We had an Oculus Rift in the office the other day and I think it has the potential to be a real game changer. In fact, after only a few seconds inside virtual reality I was sold by the Rift’s amazing immersive experience. First up was the Sixense Tuscany demo, which was a great introduction to help me steady my VR legs. My first thought was ‘Star Trek Holodeck’. Even though I needed a joypad to walk I still felt as if I was actually part of the game world. Being able to quickly look over my shoulder just felt so natural and right. And there was a very real sense of elevation when standing on balconies and platforms. It’s these simple things that bring everything to life.

Next I explored the oceans; swam with a school of fish then brushed past an enormous whale. Everything just looked so solid and, well, there. On several occasions I caught myself trying to reach out and touch things. My deep sea adventure came to an abrupt end when I was eaten by a shark. I was actually looking the other way when it got me, but I have been informed that staring straight into the shark’s deep black eyes is quite a terrifying experience. In fact, my buddy Ian ripped the headset off on his first encounter with it.
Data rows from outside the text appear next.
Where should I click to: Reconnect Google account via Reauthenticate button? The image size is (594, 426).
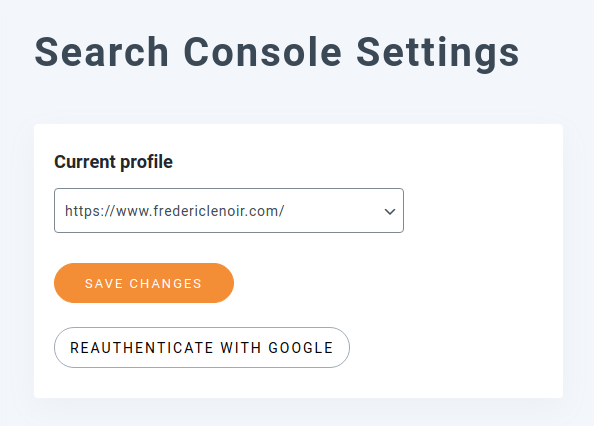pos(202,347)
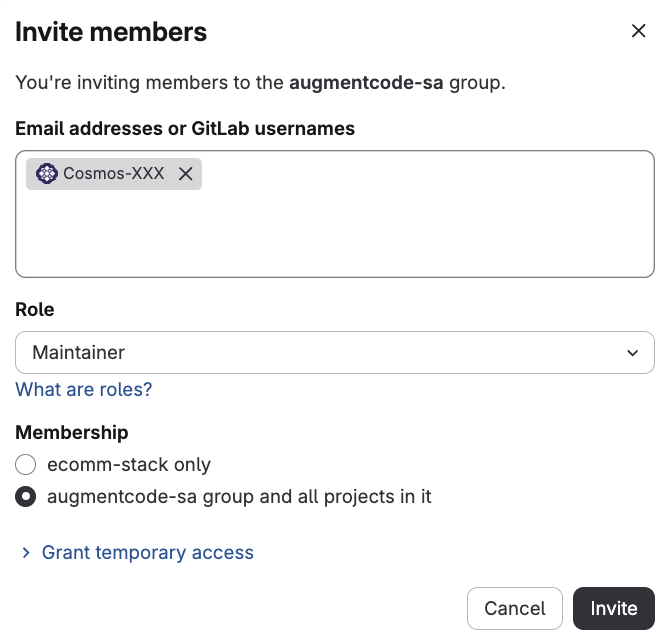The image size is (664, 642).
Task: Click the Role dropdown chevron arrow
Action: tap(632, 353)
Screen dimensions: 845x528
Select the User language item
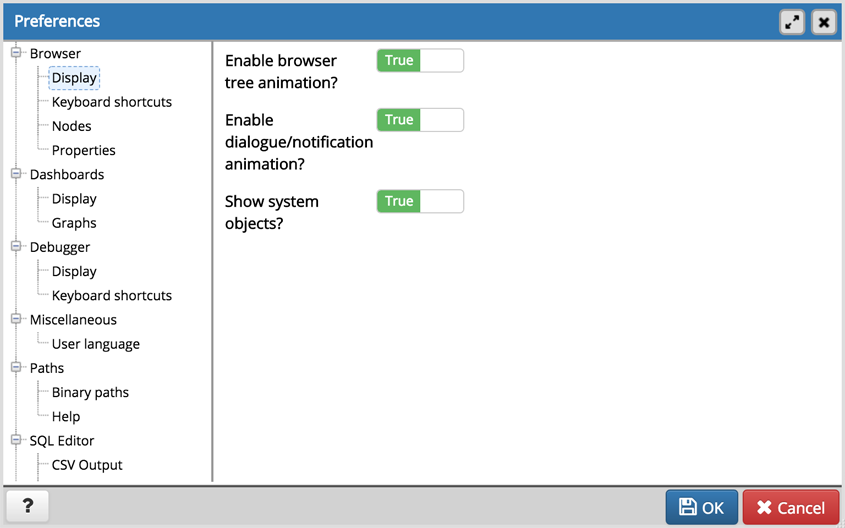click(x=95, y=344)
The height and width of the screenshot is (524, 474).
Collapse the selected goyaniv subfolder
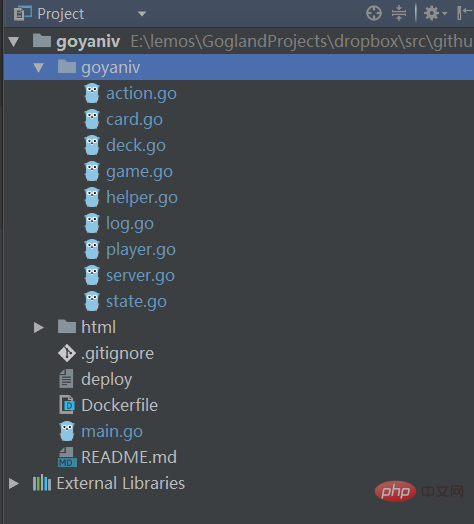coord(39,68)
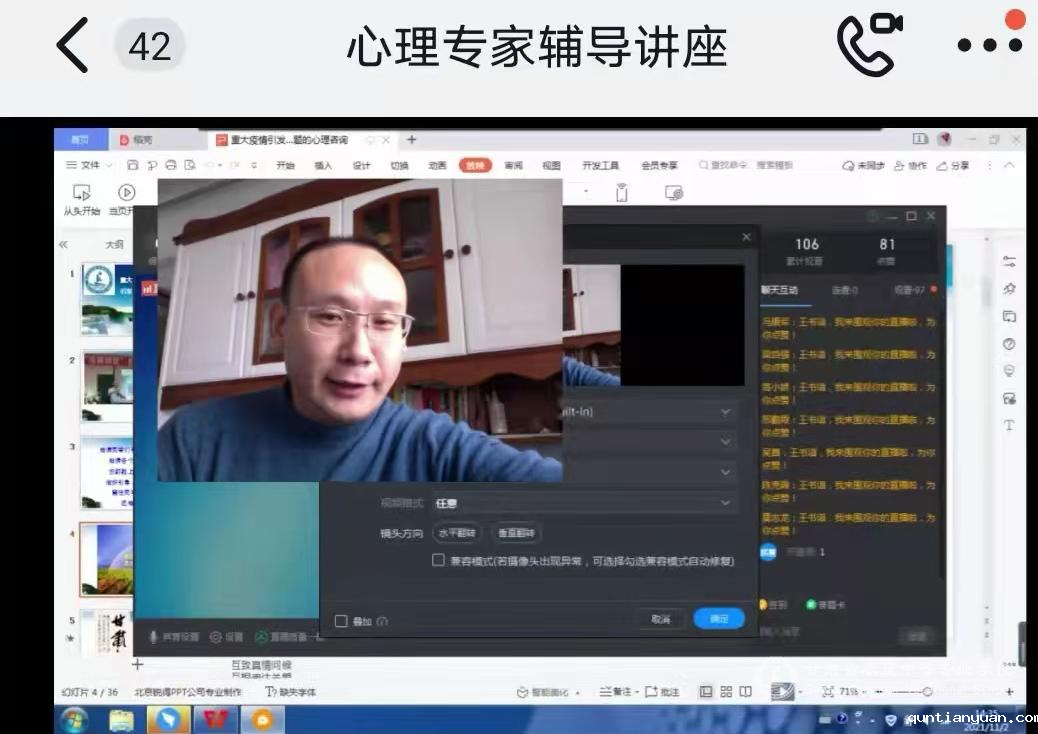The height and width of the screenshot is (734, 1038).
Task: Expand the camera device dropdown (Built-in)
Action: coord(650,411)

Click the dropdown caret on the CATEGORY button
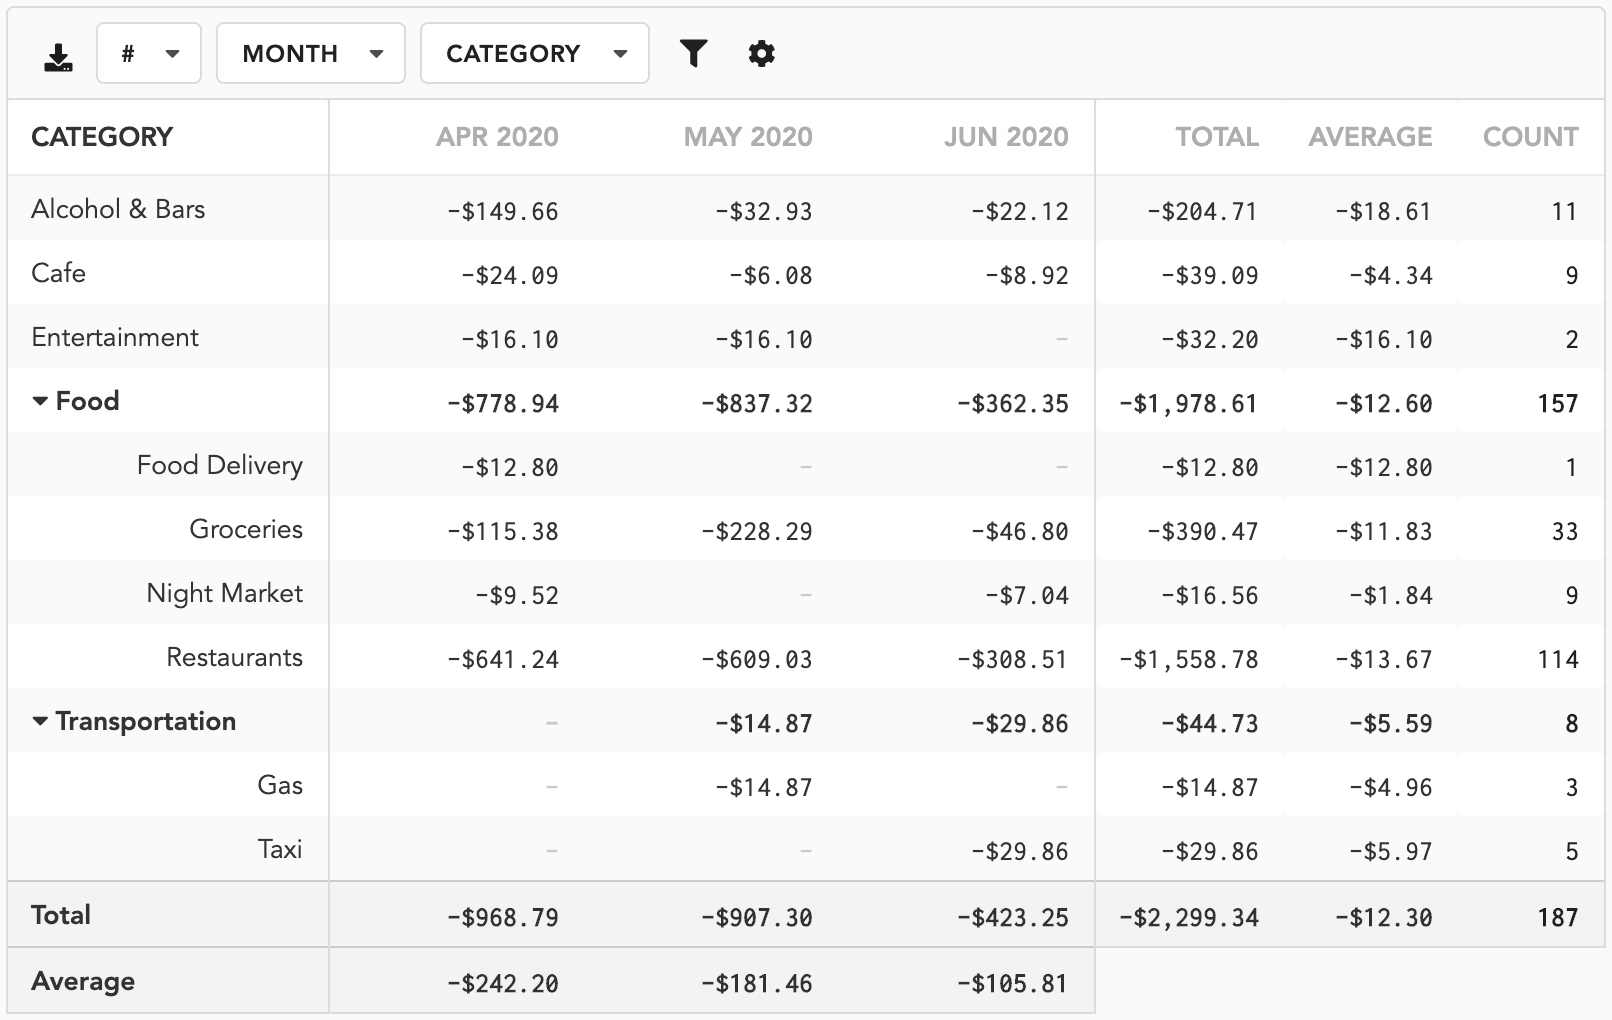coord(620,54)
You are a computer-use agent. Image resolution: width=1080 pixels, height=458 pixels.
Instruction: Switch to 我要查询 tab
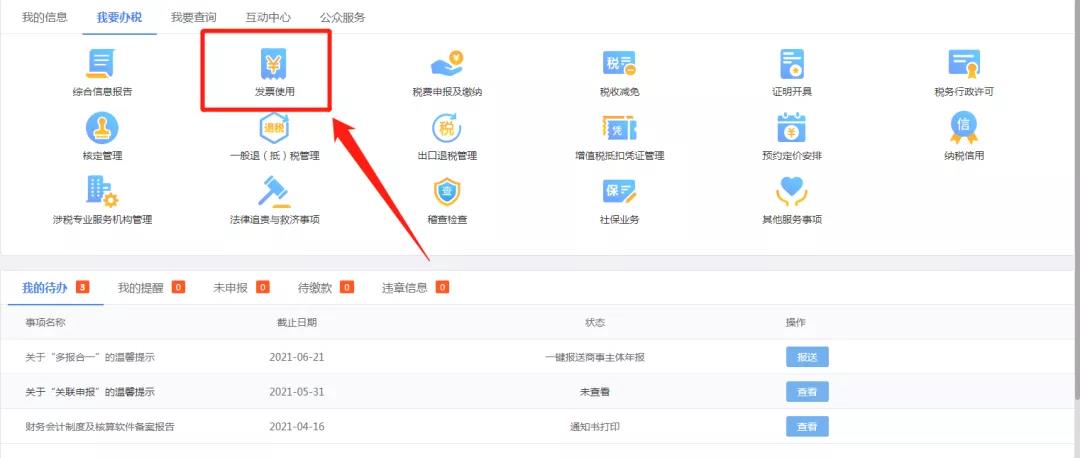point(193,18)
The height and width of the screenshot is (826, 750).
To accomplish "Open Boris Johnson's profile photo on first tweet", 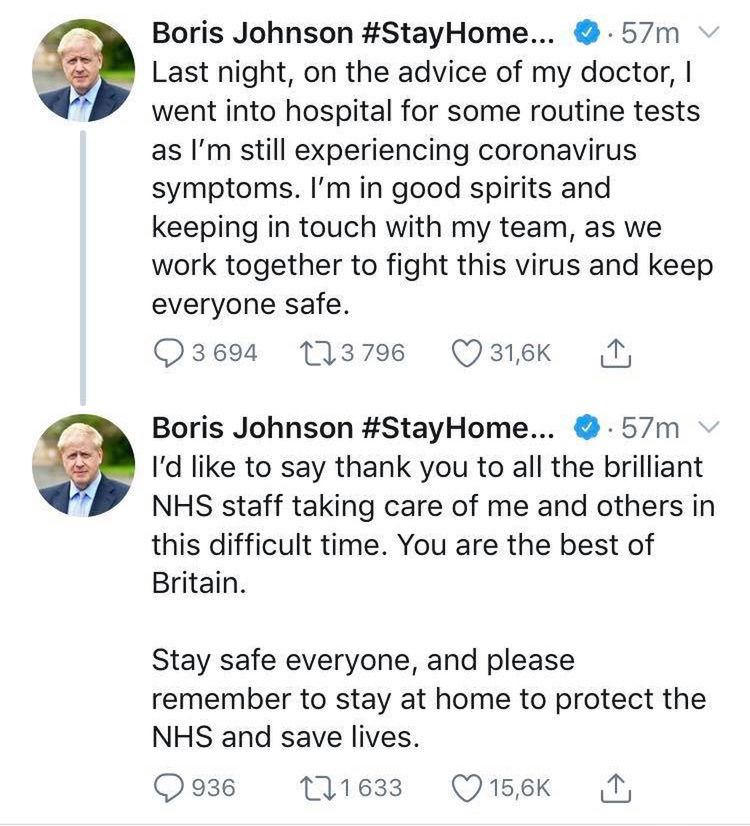I will pyautogui.click(x=83, y=70).
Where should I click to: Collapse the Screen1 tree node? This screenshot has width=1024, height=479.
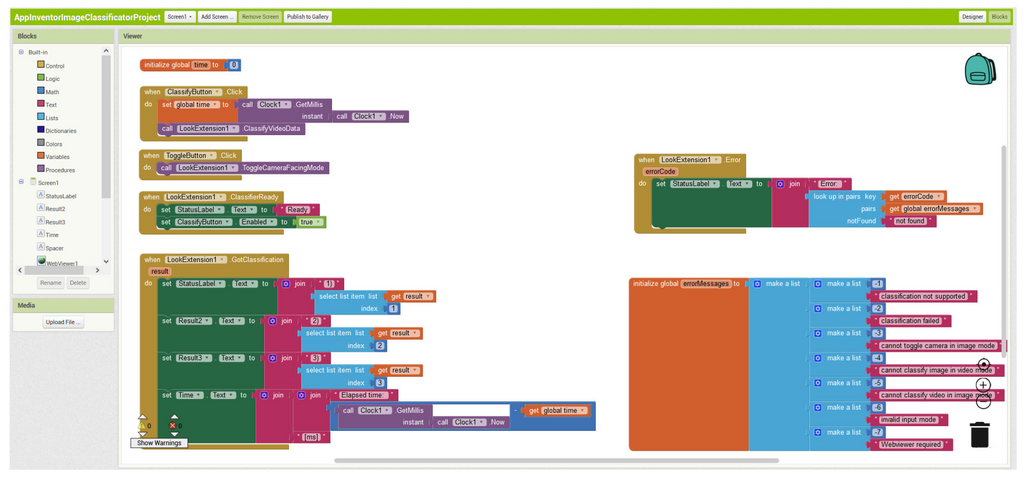[22, 182]
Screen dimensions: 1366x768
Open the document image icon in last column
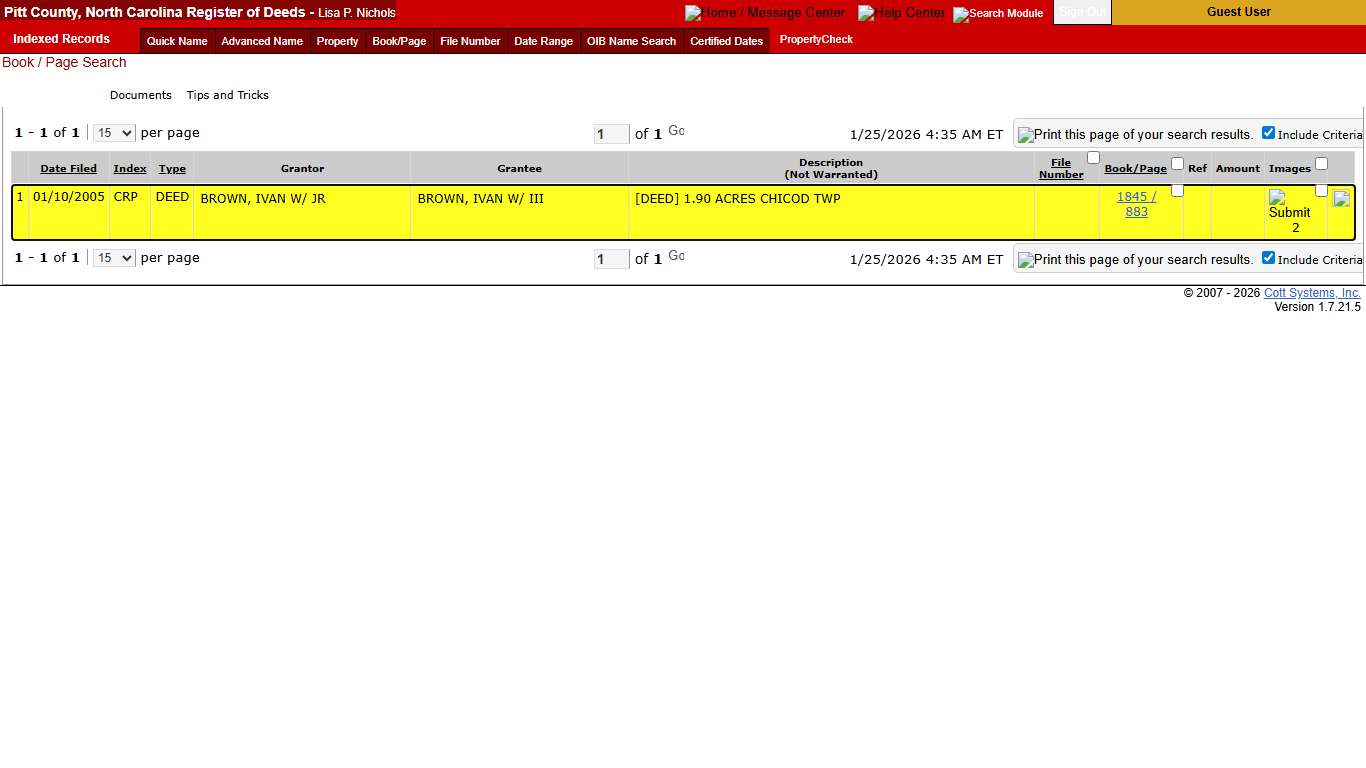pos(1341,198)
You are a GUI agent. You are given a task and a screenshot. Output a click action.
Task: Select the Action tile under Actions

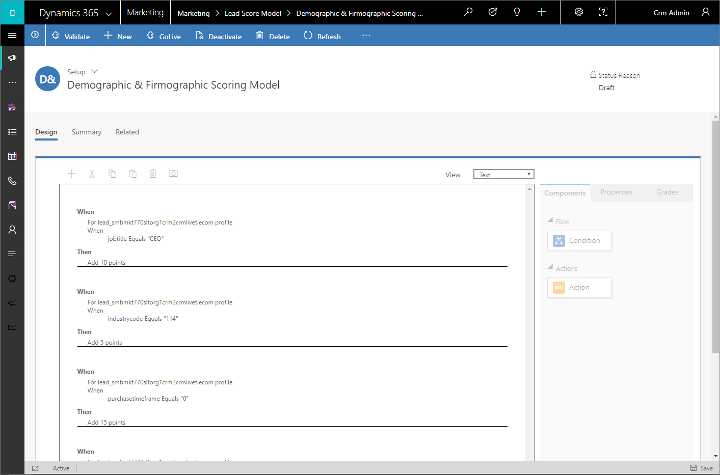click(579, 287)
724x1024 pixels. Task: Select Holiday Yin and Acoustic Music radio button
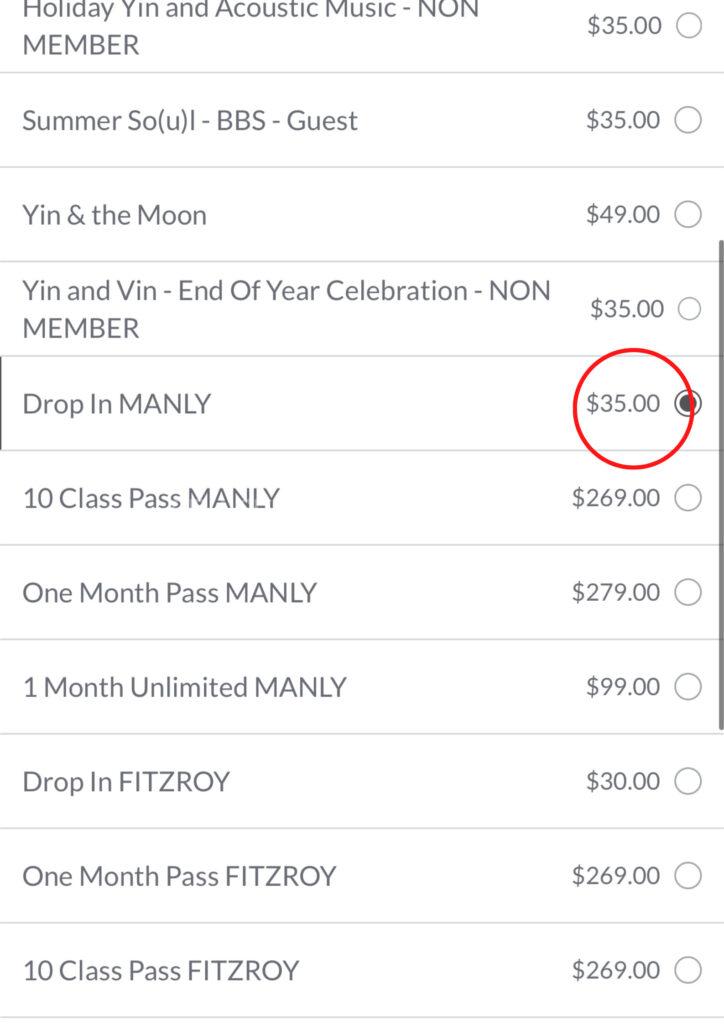pyautogui.click(x=689, y=26)
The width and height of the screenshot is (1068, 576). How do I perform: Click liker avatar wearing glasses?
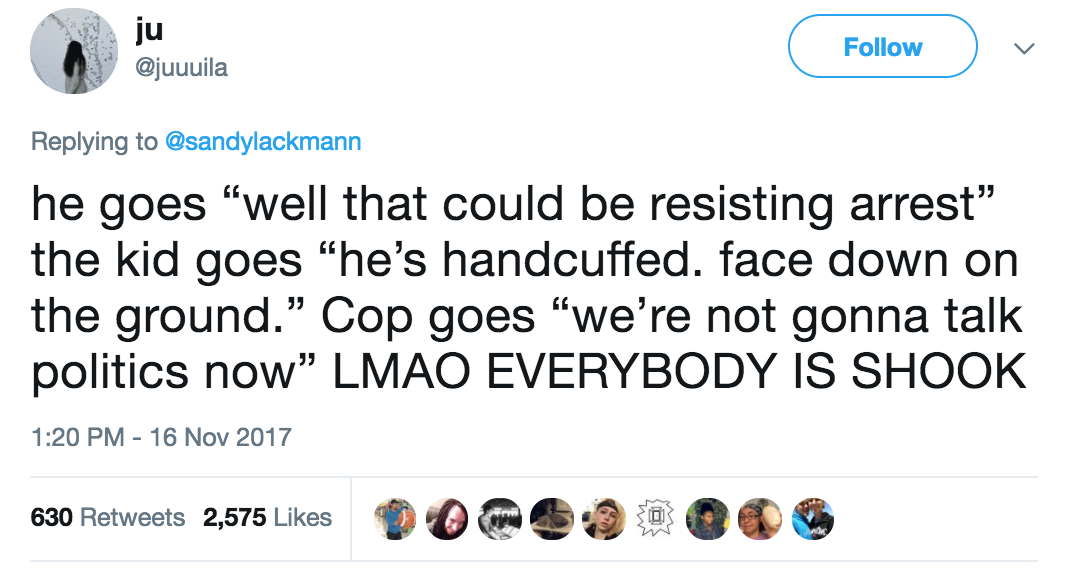point(758,518)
The last demo was actually my favourite. RiftCoaster takes you on a roller coaster ride through the medieval Epic Citadel map. Climbing up to the top of the first dip was astonishing as I took in the view of the city’s impressive towers and spires. Before I knew it I was shooting down the other side and gripping onto my chair for dear life. Even without the g-forces, there’s something about the whole immersive experience that tricks the brain into believing you’re actually rattling along a roller coaster track. It’s even better when you’ve got someone to shake your chair for you!

The headset is surprisingly light and comfortable.

Oculus Rift certainly isn’t the finished article yet but unlike PS4 and Xbox One, it has got me super excited. The headset’s screen resolution definitely needs increased. While it certainly isn’t terrible it does break the illusion a little. It’s also quite tricky to configure the Oculus Rift with you having to muck around selecting the correct lenses to use. Also, pushing your head forward doesn’t have any effect. It might not seem like a big deal but it is when you try and lean out of a window only for nothing to happen.

It’s also slightly disconcerting when you can’t see your own hands in front of your face. Of course, with Xbox One and Kinect that could all be rectified. It would be quite incredible to be able to look down and see your whole body. With Kinect that’s entirely possible and I’ve already seen some early demos that have successfully gone down this route. In fact, if Microsoft were to have the sense to embrace the Oculus Rift then it could give people a real reason to buy the Xbox One.

I really can’t wait to see how this pans out over the next year or so. Hopefully we’ll see some big name games studios produce great games that take advantage of the Oculus Rift. Personally I’m holding out for a remake of Stunt Car Racer.

A huge thanks to Ian for bringing his Oculus Rift into the office for everyone to try out.